I'm at the point right where I can't really have too many conversations about Lil' C. I can't talk about names, because there is a 50% chance that whatever name we talk and argue about doesn't matter anyway. I can't really look at nursery stuff. I do, don't get me wrong, but how can I get excited when I don't KNOW! And I don't want to get too attached to one thing, but it end up not being "the one."
Clothes- Sure, they're all cute. But why look when you don't KNOW....

This is where I am. Itching to buy something babyish, and yet I can't. I can hold on for the next 6 weeks, but how do these people do it for 9 months. UGH.

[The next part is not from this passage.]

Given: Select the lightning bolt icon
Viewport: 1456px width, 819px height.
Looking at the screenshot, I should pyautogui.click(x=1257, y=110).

People were amazed that Heath and I kept the pregnancy a secret for almost two months...that was hard enough.
So to those crazy people who wait until birth to find out boy or girl...Kudos to you, but no thanks!

Saturday, January 8, 2011

Here we go!




It was the shot heard around the world...Heath and I are going to have a baby! I think because we have been married for quite awhile (almost 9 years) and had convinced everyone that we were not going to have kids for years, that the news came as such a shock to everyone.
Here is a somewhat lengthy recap of the last two months:


November 6th - I had a gut feeling that I needed to take a pregnancy test. Although I thought my body was telling me a different story, my heart was telling me to "Go ahead, take a test!"

Less than a minute later, the little digital stick told me I was right! Heath was slightly taken aback, and was soon convinced by the stick. After some stomache jitters, and a few "Oh My Gosh's" we were pretty excited.

Later that night, I bought another test just to ease my fears that I had recieved a false positive. You will find that throughout this pregnancy I have always assumed the worst...

November 24th - First Appointment. Which is really to say, they asked a bunch of questions about how we were going to pay for having a baby. They drew some blood, I peed in a cup, and we were on our way.



December 6th - Minor scare. I was having some symptoms that just didn't seem right. So we called the after hours nurse, and was basically told to sit tight, and come in the next day for an ultrasound. Needless to say, those 24 hours were pretty worrisome. But on the 6th we saw the baby's heartbeat, and was issued Lil' C's first picture.

This whole time we had only told two or three people, and none of them were our family. We decided to hold off for awhile, and wait until Christmas to let everyone in on the good news.

Christmas Week- This was the big one! It was time to let everyone in on our little secret.

We told Heath's mom, who teared up.
We told my best friend, who was just as baffled and excited as I was!

Next on the list was my mom - It took a lot of determination and planning, but we got my mom, my grandma, and aunt together to tell them at once. We all posed for a picture, and Heath says, "Everyone say, Amanda's Pregnant!" SHOCK, in such an understatement. It took a few minutes for it to sink in. My mom says, "It is true?" After convincing her, the waterworks started and lasted on and off for days! It was definitely a great moment!

Heath's dad and Brother were last on our list - We got his dad a frame that said Grandkids, and put in a picture of Cutter. In the middle we put a piece of paper that said, "Coming Soon...July 2011." He was over the moon. Screaming, whooping and hollering! It was neat!

Since then we have had one other doctors appt where we got to hear the heartbeat. Just one more assurance that there is a baby in there, and that everything seems to be okay so far!